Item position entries
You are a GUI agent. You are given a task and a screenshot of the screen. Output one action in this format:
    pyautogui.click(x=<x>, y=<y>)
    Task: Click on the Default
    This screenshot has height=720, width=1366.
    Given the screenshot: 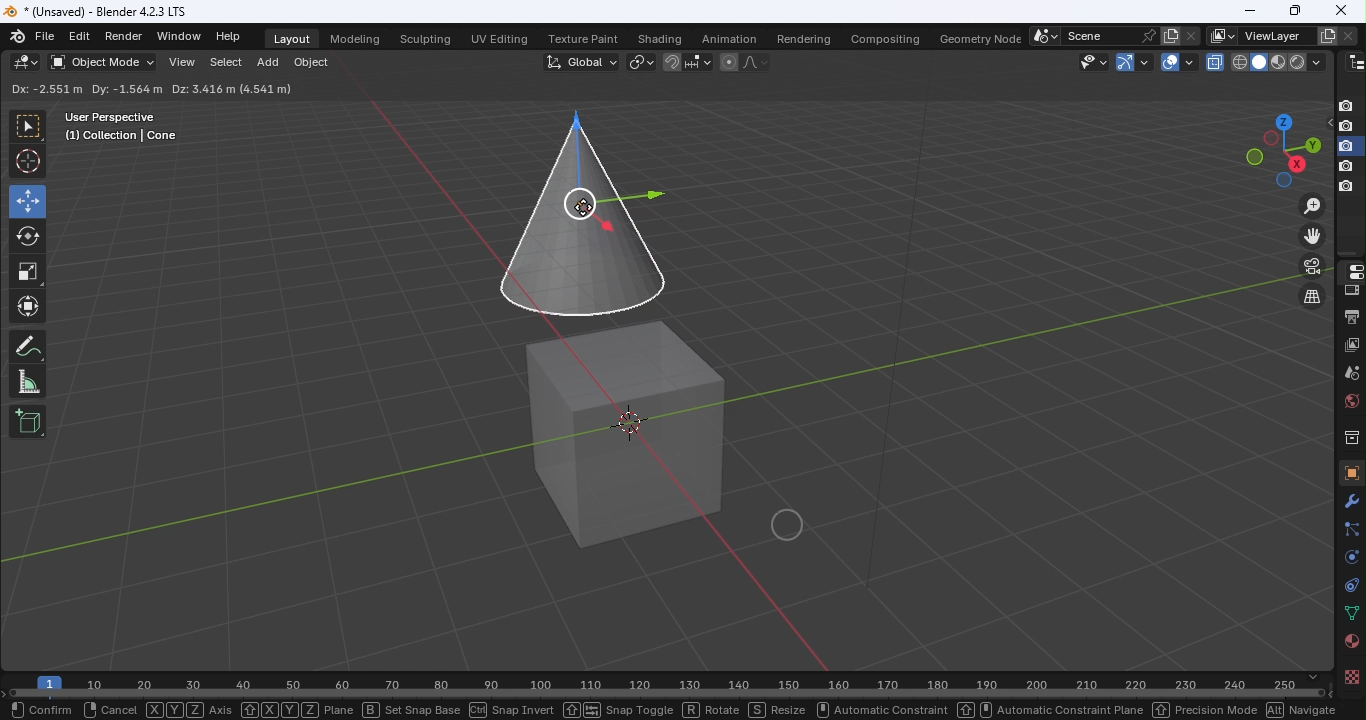 What is the action you would take?
    pyautogui.click(x=126, y=88)
    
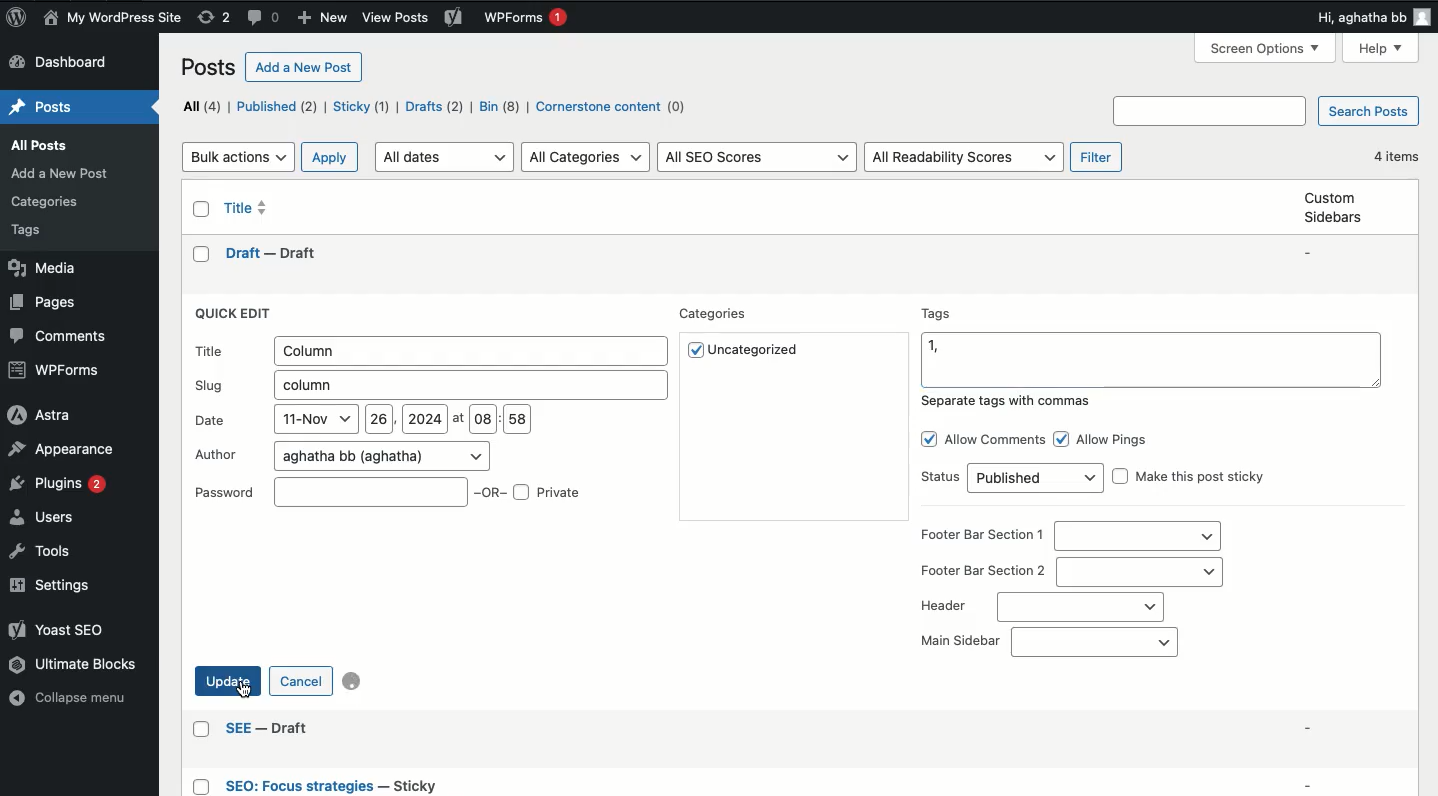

_Short task_. Return the lines from the beginning of the entries through the line containing "This screenshot has", reproducing them exactly, with both ends included.

_Written answer_.
You are a GUI agent. You are given a task and a screenshot of the screen. Output one action in this format:
    pyautogui.click(x=<x>, y=<y>)
    Task: Click on the Default
    This screenshot has height=720, width=1366.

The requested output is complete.